Nominations of qualified individuals are solicited from a panel of more than 100 leaders in academia, public-policy research, journalism, civic affairs, and the arts. Past recipients include the conservative commentator Charles Krauthammer, the political economist Hernando de Soto, and the war historian Victor Davis Hanson.

Other grantmaking

With more than $502 million in assets, the Bradley Foundation’s grantmaking priorities include improvements to public education (particularly teacher accountability and the expansion of charter schools and gifted programs); economic development; the revitalization of civil society; strengthening the private sector; the defense of freedom; and groups that advance the arts, education, community development, social services (in Milwaukee and throughout Wisconsin).

The Foundation has granted more than $530 million since 1985 to nonprofit groups that support limited government and a free market that sustains economic, academic, and cultural progress.

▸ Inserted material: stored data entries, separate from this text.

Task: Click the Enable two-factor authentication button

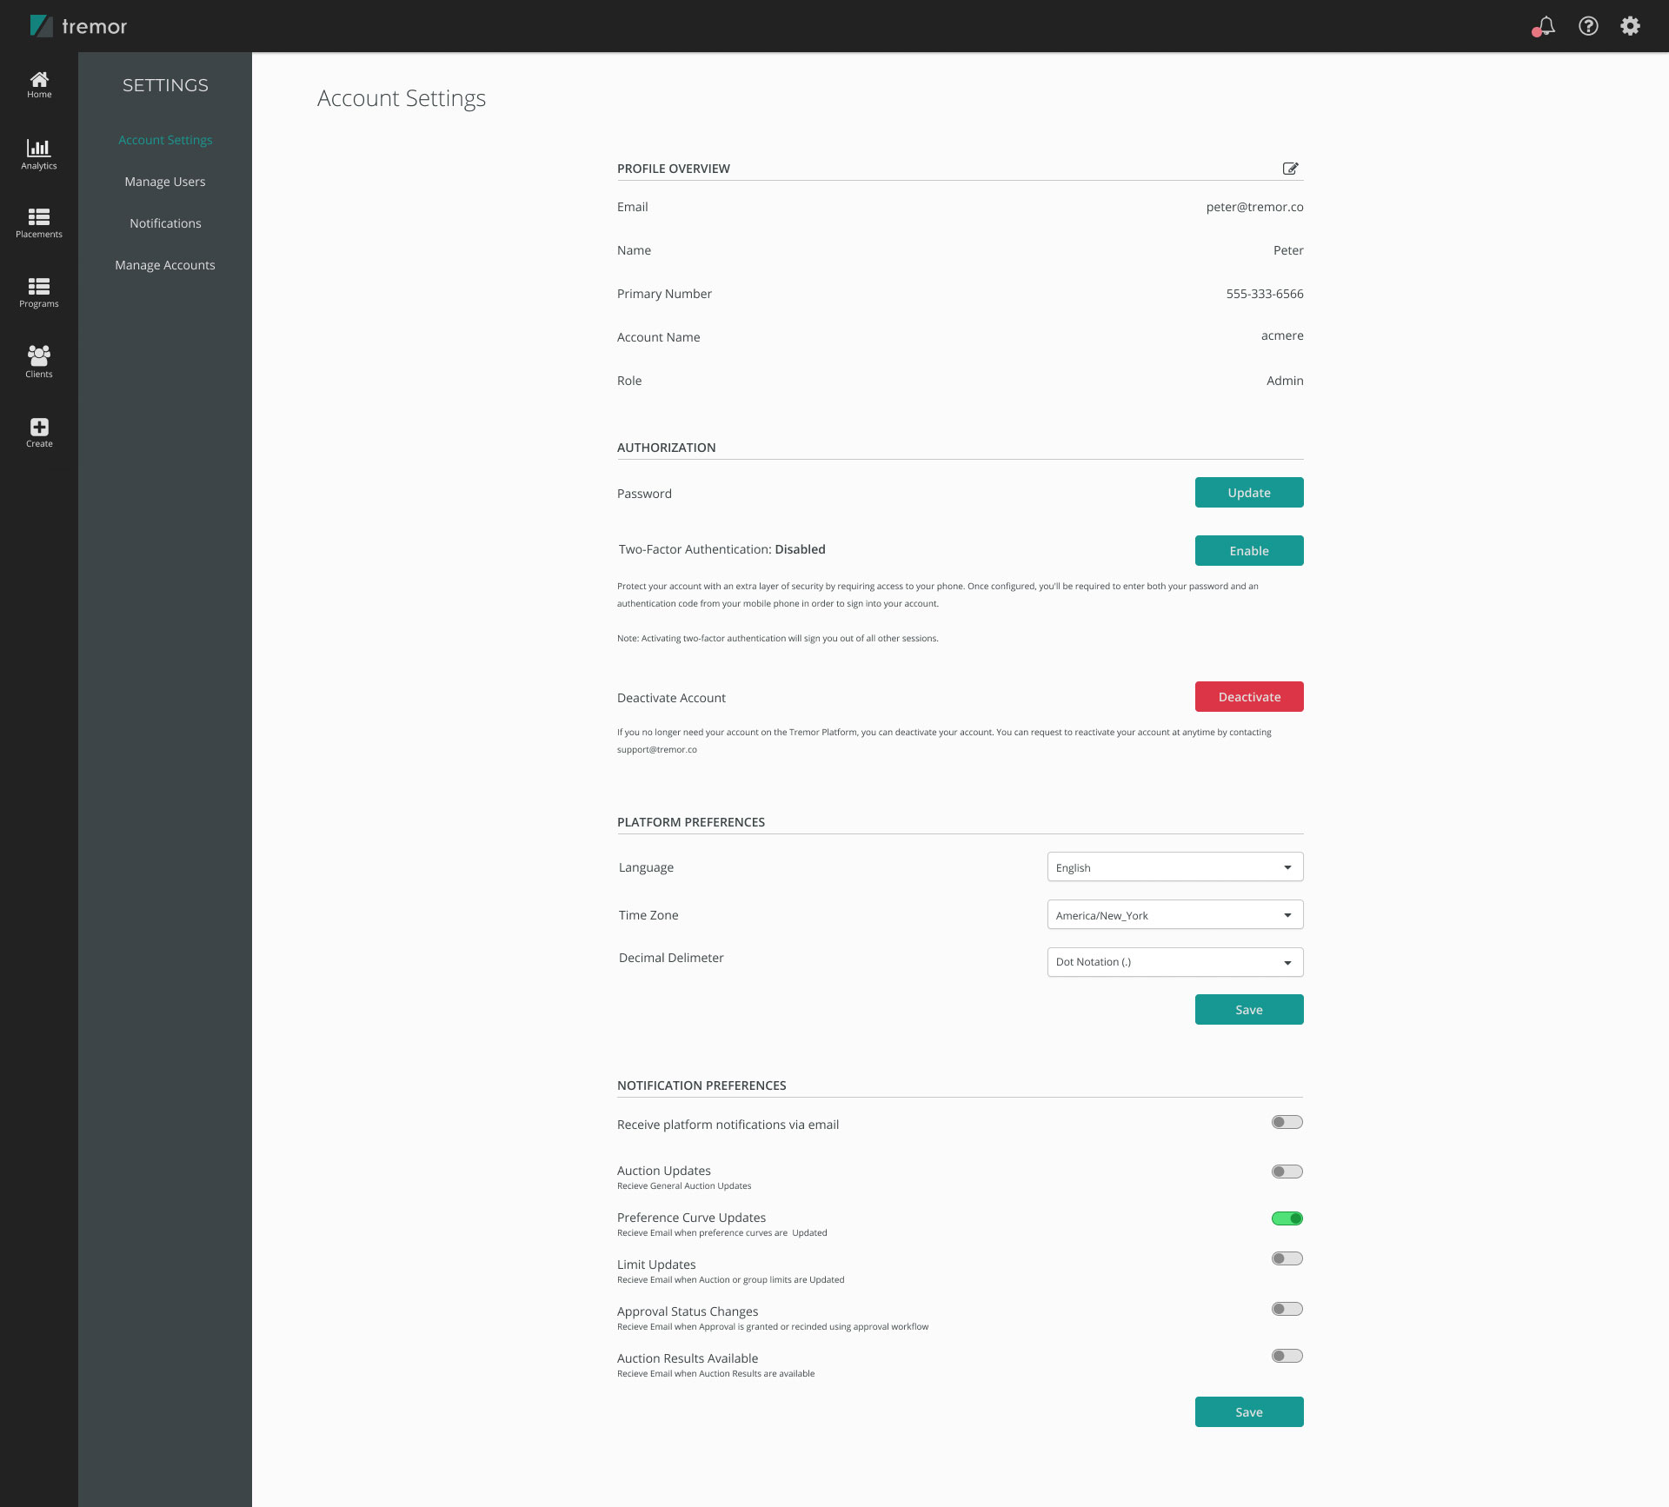Action: click(x=1247, y=549)
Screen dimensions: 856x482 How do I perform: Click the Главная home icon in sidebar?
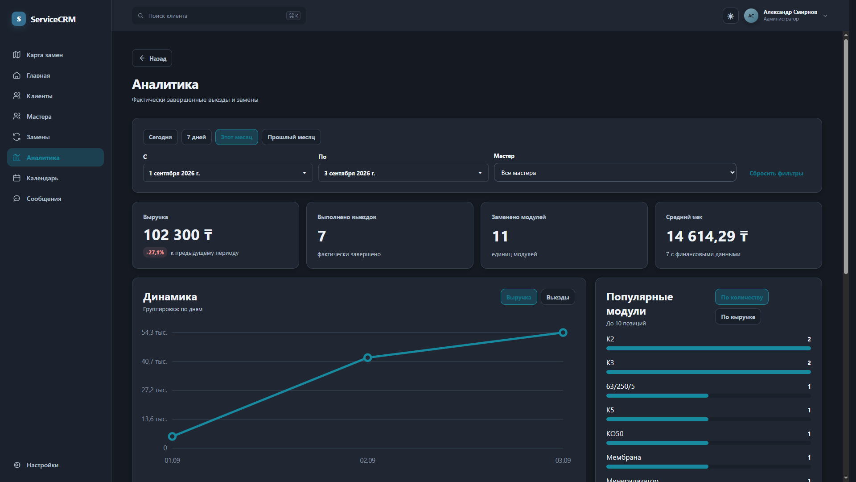pyautogui.click(x=17, y=75)
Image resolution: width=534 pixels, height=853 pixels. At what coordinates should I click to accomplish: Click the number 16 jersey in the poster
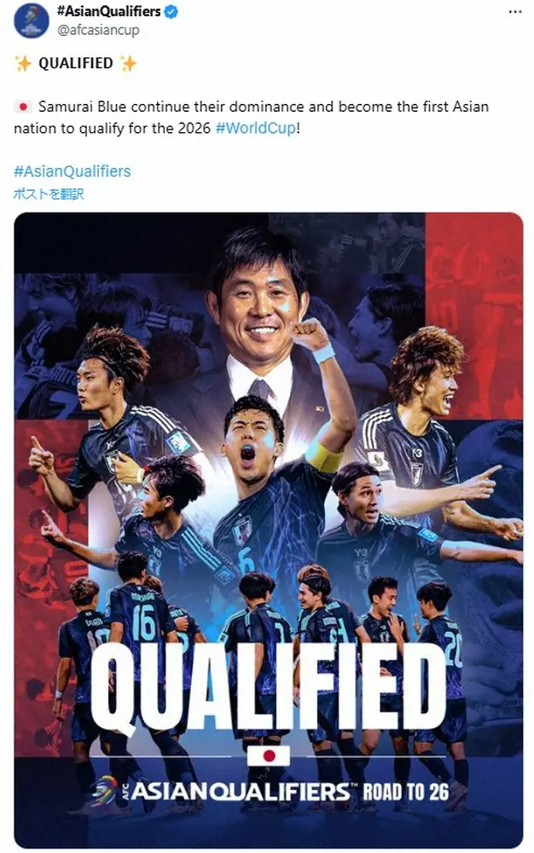point(143,624)
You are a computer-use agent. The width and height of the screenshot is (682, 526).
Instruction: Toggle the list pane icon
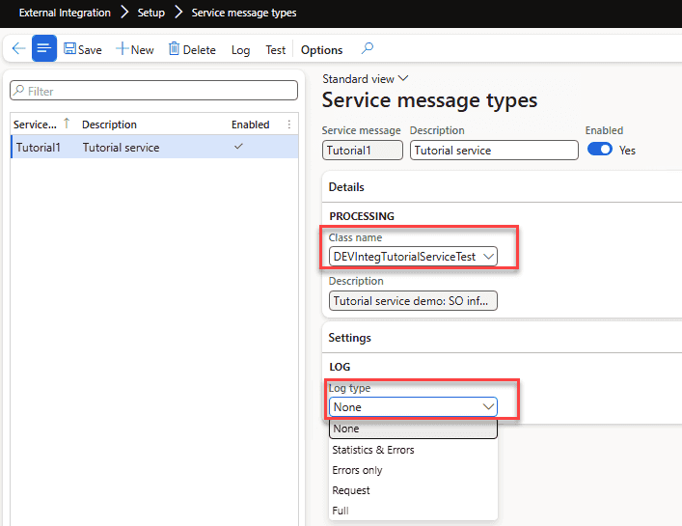(44, 49)
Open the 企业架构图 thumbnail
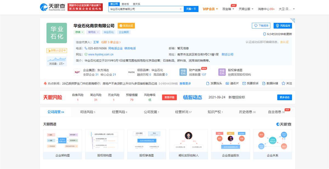 [63, 144]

Among its most noteworthy recent grants was $3 million to the Charter School Growth Fund in Broomfield, CO; $1.1 million to the American Civil Rights Institute in Sacramento (to support public education about race- and sex-preferential policies and practices in the government); and $200,000 to the Hoover Institution on War, Revolution and Peace, in Stanford, CA (to support the American Public Education Initiative).